Text provided

## Begin

“On the world production scene is really where the rubber meets the road as far as cotton prices are concerned. Over the long haul, the world supply/demand situation is a more important influence on price activity in the futures market.”
Though the U.S. started the current cotton marketing year last Aug. 1 with “what we thought was a very adequate supply of cotton that would keep prices low,” says O. A. Cleveland, that outlook got knocked a-kilter.
“We soon discovered that with the crop that was coming in, coupled with very strong demand internationally, our supply-demand situation was going to look better than we ever imagined,” he said at the annual joint meeting of the Mississippi Boll Weevil Management Corporation and the Mississippi Farm Bureau Federation’s Cotton Policy Committee at Grenada, Miss.
Cleveland, Mississippi economics professor emeritus and now a private analyst for several organizations, says the consensus was that the beginning U.S. carryover Aug. 1, 2009, of 6.4 million to 6.5 million bales would keep prices low.
But, surprise! “In April, we took the July futures contract up to about 84 cents, and we stayed there in a trading range for 19 consecutive weeks. Some were thinking the price was headed to the moon — but basically every time the market got to 84 cents, it would fail to go higher.”
The U.S. decertificated some 800,000 to 850,000 bales of certified stocks during that time period, he says, currently at about 200,000 bales. “There are another 50,000 bales, I think, that could come off, so we could be as low as 150,000 bales of certified stocks.
“But, I suspect the 150,000, or whatever is on the board now, will come off and that all the certified stocks have been sold. That doesn’t mean we’re out of cotton, though — the USDA’s figures show us ending the marketing year July 31 with 2.8 million bales.”

## End

Stated exercise
Reproduce the cotton market passage word for word, from "Though the U.S." to "got knocked a-kilter.". Rely solely on the cotton market passage above.

Data provided
## Begin

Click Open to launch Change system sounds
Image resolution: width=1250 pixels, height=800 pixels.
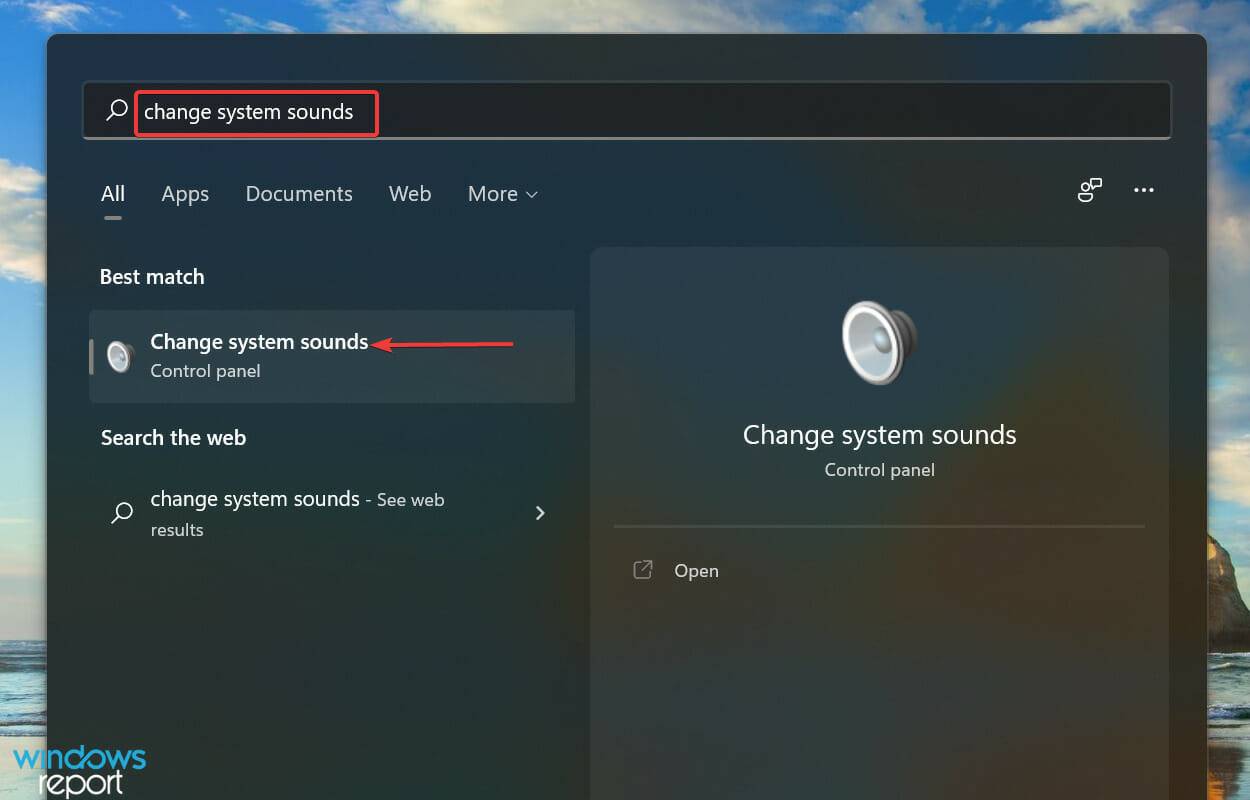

## End

Result of this task
Though the U.S. started the current cotton marketing year last Aug. 1 with “what we thought was a very adequate supply of cotton that would keep prices low,” says O. A. Cleveland, that outlook got knocked a-kilter.